Sales of electric vehicles are motoring along according to a report from the world’s leading energy authority that predicts one in five cars sold this year could be electric.

In a report that brushes aside claims of a slowdown in the industry, the International Energy Agency forecast that EV sales would surge in 2024 on the back of falling prices.

The IEA, a club of rich-country energy users, noted that EV sales were already up 25 per cent so far this year compared with the same period in 2023.

And it estimated that sales would reach about 17 million by the end of the year compared with 14 million for the 12 months to the end of December.

But the IEA also noted that China continued to dominate the EV market, both in terms of exports and domestic sales.

EV charging sign
The IEA says charging infrastructure is urgently needed to ensure EV uptake isn’t held back.

Of all the electric cars forecast to be sold in 2024, the agency said about 10 million would be in China – giving the industry a 45 per cent share of the market in the Middle Kingdom.

By comparison, the IEA said the share of new car sales that were forecast to be electric in Europe and the US was 25 per cent and 11 per cent, respectively.

No projections were available for Australia, but figures from the Federal Chamber of Automotive Industries showed 7.2 per cent of new vehicles delivered to buyers in 2023 were electric.

This compared with 3.1 per cent in 2022.

Pump the brakes or hit the pedal?

Fatih Birol, the executive director of the IEA, said the report’s findings ran counter to the perception that EV sales were slowing down as consumers stuck with petrol-powered options.

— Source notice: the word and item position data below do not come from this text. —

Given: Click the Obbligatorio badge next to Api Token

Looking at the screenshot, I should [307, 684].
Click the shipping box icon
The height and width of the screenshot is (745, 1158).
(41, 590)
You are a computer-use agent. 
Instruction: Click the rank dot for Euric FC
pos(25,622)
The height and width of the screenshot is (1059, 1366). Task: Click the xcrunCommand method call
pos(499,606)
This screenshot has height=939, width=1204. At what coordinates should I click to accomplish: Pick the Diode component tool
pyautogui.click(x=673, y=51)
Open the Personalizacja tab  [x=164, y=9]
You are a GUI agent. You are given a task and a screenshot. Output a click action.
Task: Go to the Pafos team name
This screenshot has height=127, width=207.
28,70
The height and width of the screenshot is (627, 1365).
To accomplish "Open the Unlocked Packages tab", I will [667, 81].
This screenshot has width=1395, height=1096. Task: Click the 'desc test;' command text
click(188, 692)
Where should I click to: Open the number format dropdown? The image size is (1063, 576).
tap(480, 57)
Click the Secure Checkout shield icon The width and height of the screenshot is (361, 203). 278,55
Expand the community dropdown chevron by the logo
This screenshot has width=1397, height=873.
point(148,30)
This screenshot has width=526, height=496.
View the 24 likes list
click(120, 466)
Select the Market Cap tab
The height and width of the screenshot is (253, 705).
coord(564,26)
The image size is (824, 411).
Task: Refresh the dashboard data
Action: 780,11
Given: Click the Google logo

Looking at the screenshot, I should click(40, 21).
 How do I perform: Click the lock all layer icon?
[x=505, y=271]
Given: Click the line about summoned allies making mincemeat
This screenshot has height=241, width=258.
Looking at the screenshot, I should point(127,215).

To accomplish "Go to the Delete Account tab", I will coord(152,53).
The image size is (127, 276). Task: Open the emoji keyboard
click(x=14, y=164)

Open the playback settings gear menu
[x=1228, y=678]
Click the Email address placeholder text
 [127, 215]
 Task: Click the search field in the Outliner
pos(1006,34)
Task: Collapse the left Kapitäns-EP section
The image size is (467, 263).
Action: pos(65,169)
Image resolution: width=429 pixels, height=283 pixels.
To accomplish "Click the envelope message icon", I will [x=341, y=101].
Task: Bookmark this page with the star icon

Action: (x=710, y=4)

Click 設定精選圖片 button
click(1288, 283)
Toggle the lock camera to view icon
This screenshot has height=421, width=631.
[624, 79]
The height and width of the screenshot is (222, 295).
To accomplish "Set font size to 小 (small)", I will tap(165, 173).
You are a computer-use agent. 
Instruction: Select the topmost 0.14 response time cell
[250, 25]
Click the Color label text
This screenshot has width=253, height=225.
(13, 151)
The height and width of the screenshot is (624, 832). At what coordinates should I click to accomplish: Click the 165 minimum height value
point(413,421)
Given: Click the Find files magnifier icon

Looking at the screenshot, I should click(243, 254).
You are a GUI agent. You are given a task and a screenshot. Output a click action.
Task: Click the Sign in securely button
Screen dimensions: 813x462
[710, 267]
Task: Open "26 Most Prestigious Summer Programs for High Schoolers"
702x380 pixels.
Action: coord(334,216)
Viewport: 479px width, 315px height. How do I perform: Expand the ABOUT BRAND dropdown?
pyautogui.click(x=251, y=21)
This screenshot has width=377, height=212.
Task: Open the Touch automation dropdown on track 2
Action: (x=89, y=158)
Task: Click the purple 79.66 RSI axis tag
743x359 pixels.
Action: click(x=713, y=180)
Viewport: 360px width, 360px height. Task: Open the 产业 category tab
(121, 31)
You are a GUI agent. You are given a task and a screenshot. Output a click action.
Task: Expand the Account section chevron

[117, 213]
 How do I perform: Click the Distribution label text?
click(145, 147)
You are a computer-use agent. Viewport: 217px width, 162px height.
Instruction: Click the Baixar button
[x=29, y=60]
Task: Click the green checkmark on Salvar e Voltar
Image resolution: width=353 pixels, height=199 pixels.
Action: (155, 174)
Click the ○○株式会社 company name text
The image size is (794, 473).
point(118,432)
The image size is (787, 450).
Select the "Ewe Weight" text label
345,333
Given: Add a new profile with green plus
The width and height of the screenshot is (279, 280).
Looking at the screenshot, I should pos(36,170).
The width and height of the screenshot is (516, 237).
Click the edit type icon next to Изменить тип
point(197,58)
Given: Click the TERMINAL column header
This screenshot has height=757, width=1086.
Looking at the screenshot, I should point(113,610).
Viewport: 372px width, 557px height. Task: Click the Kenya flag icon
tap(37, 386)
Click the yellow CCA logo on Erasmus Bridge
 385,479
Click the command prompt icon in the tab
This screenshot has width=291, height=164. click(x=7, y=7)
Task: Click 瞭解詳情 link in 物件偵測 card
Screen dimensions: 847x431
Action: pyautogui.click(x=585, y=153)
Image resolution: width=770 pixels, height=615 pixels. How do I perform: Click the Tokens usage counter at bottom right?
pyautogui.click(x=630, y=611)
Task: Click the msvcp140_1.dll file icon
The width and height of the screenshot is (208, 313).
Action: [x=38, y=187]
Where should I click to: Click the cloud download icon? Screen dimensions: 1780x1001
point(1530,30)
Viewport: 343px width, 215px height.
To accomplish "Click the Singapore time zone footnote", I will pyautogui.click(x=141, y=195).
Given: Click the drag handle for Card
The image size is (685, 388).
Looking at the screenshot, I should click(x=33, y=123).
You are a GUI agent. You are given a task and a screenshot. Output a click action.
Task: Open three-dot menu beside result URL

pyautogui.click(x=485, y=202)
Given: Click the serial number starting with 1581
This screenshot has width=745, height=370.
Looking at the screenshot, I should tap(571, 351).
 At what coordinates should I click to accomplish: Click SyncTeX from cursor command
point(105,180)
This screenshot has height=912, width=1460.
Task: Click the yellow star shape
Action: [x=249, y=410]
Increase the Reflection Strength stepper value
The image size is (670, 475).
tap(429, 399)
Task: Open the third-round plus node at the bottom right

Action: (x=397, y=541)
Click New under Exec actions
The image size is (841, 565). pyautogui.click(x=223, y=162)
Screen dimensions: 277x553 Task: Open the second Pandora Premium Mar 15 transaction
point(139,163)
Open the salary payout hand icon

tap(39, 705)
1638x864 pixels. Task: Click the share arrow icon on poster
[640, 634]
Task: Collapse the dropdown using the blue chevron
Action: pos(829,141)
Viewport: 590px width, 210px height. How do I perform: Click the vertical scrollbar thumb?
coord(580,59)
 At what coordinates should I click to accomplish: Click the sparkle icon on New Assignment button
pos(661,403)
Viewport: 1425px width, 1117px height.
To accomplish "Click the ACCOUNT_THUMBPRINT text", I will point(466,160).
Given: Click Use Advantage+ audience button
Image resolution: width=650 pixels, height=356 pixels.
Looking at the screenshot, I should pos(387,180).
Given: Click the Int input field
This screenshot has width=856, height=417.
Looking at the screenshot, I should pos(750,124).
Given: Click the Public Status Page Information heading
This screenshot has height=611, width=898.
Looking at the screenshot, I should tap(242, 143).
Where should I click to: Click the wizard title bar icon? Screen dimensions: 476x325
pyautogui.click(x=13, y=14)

Automakers including industry leader Tesla and giant incumbents Ford and General Motors have all pumped the brakes on expanding EV production amid slower than expected rates of demand growth.

But Dr Birol said the world’s fleet of EVs was growing strongly and the projections, at least from the IEA’s point of view, were clear.

“The continued momentum behind electric cars is clear in our data, although it is stronger in some markets than others,” Dr Birol said.

“Rather than tapering off, the global EV revolution appears to be gearing up for a new phase of growth.”

Josh Frydenberg gestures with Executive Director of the IEA Dr Faith Birol outside Parliament House, Canberra.
IEA boss Fatih Birol, right, with then federal treasurer in 2016.(AAP: Lukas Coch)

According to the IEA, the growth in EV sales needed to be seen against the backdrop of a bigger electric fleet in the first place.

It said global sales of electric vehicles amounted to 18 per cent of all cars sold in 2023, up from 14 per cent in 2022 and seemingly on a one-way path.

This, the IEA wrote, suggested that demand for EVs was shifting from early adopters to the mass market, which it argued was a major turning point for the industry.

Driving that shift was falling prices that were being pushed lower by intense competition among car makers across the United States, Europe and, increasingly, China.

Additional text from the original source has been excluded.